Wednesday, 8 February 2012

How porn-friendly is copyright?

Time to dress
to remain in
copyright paradise?
An interesting case is currently pending before the San Francisco Division of the US District Court for Northern District of California (reports and comments available here and here).
In November last, porn producer Hard Drive filed a complaint for copyright infringement against a single John Doe defendant for sharing copyright-protected adult video Amateur Allure Jen on BitTorrent. Among the nearly 1,500 "Does" was Ms Liuxia Wong, a California resident. 
Before suing them, Hard Drive had sought to settle the action for $3,400, asking potential defendants to act promptly to avoid being named in the lawsuit. In its settlement letter to Ms Wong, Hard Drive had informed her that she was liable for copyright infringement and that she might have had to pay statutory damages up to $150,000.
Eventually, Ms Wong did not settle the action and Hard Drive brought a lawsuit against her and others before the San Francisco Division of the US District Court for Northern District of California.
On 31 January 2012 Ms Wong filed her defence.
Ms Wong claims that she never actually downloaded the film, did not tell anyone else to download it, and did not know anyone was using her internet service to download the video. She also argues that the settlement letter sent to her was designed to coerce her into settling the case despite the absence of any facts supporting liability against her.
In addition - and most interestingly - Ms Wong claims that Amateur Allure Jen is not a copyright-protected work, under 17 USC Sections 101 and following.
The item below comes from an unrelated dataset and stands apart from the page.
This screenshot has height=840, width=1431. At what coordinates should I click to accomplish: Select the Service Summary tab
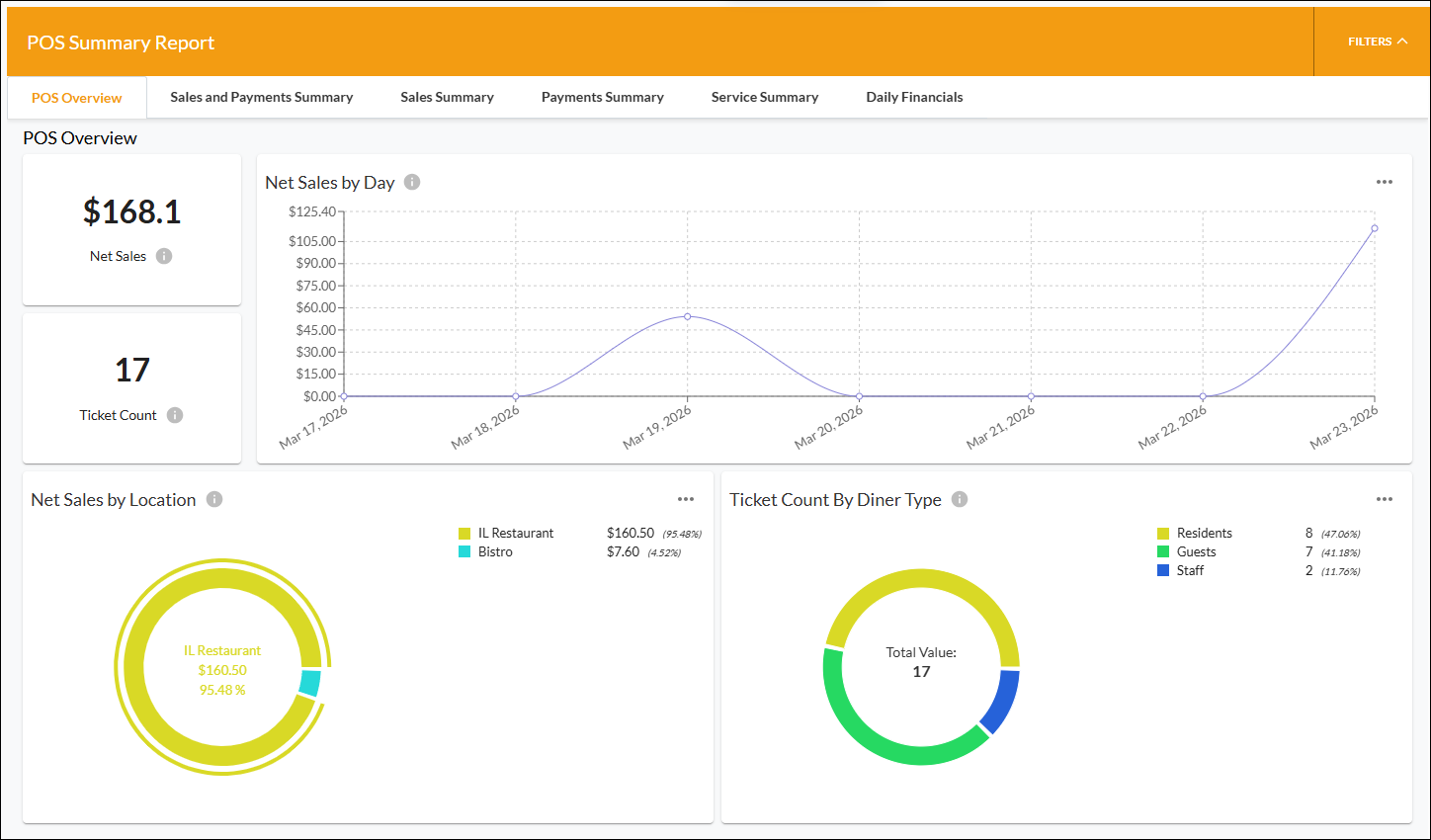[765, 97]
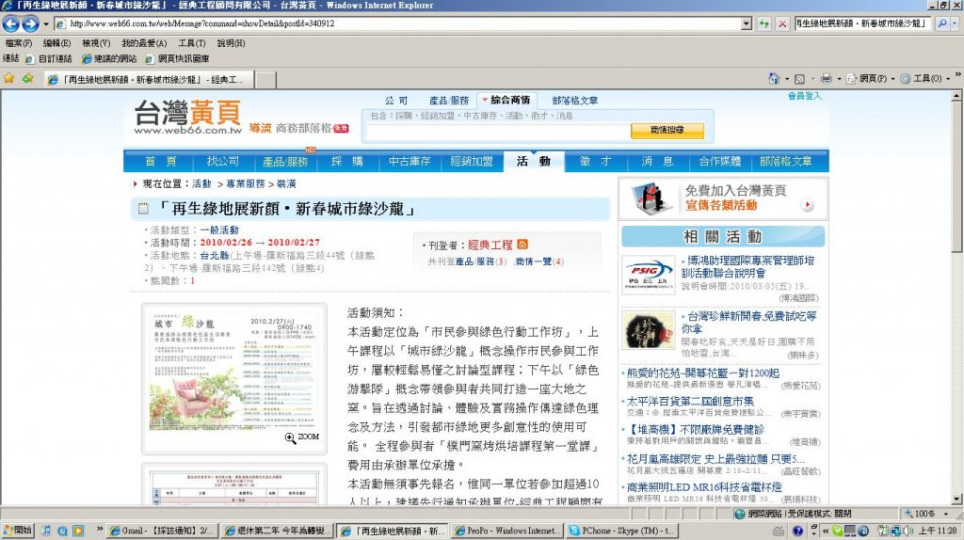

In particular she claims that, pursuant to the US Constitution's Copyright Clause, copyright is authorised only for works which promote the progress of science and useful arts. Amateur Allure Jen would fail to meet these objectives, in that: 
1) it does not promote the progress of science; 
2) it does not promote the useful arts; 
3) it is admittedly adult pornography; 
4) it depicts obscene material, and 
5) it depicts criminal acts and/or conduct. 
Furthermore, when making the film, Hard Drive violated laws which prohibited pimping, pandering, solicitation and prostitution, including any claims of conspiracy. Accordingly, Ms Wong seeks relief as that the court issue an order declaring - inter alia - that she is not liable to Hard Drive for copyright infringement, in that Hard Drive's work is not copyright-protected tout court.
Though traditionally obscenity was not protected by copyright law, recently US courts found otherwise. For instance, in 1979 decision in Mitchells Brothers, the US Court of Appeal for the Fifth Circuit held that
"Congress has concluded that the constitutional purpose of its copyright power ... is best served by allowing all creative works (in a copyrightable format) to be accorded copyright protection regardless of subject matter or content, trusting to the public taste to reward creators of useful works and to deny creators of useless works any reward ... Further, if Congress were receptive to subject matter restrictions on copyright, there are many reasons why it would be unlikely to choose obscenity as one of those restrictions. Obscenity law is a concept not adapted for use as a means for ascertaining whether creative works may be copyrighted. Obscenity as a constitutional doctrine has developed as an effort to create a tolerable compromise between First Amendment considerations and police power. It is an awkward, barely acceptable concept that continues to dog our judicial system and society at large. The purpose underlying the constitutional grant of power to Congress to protect writings is the promotion of original writings, an invitation to creativity. This is an expansive purpose with no stated limitations of taste or governmental acceptability. Such restraints, if imposed, would be antithetical to promotion of creativity. The pursuit of creativity requires freedom to explore into the gray areas, to the cutting edge, and even beyond."
Comments from our readers on how obscene copyright can actually be, are - as usual - very welcome.

6 comments:

  1. I understand Germany has a collecting society solely dedicated to collecting royalties for pornographic films. What is not clear is whether it is for performers rights' or author's rights...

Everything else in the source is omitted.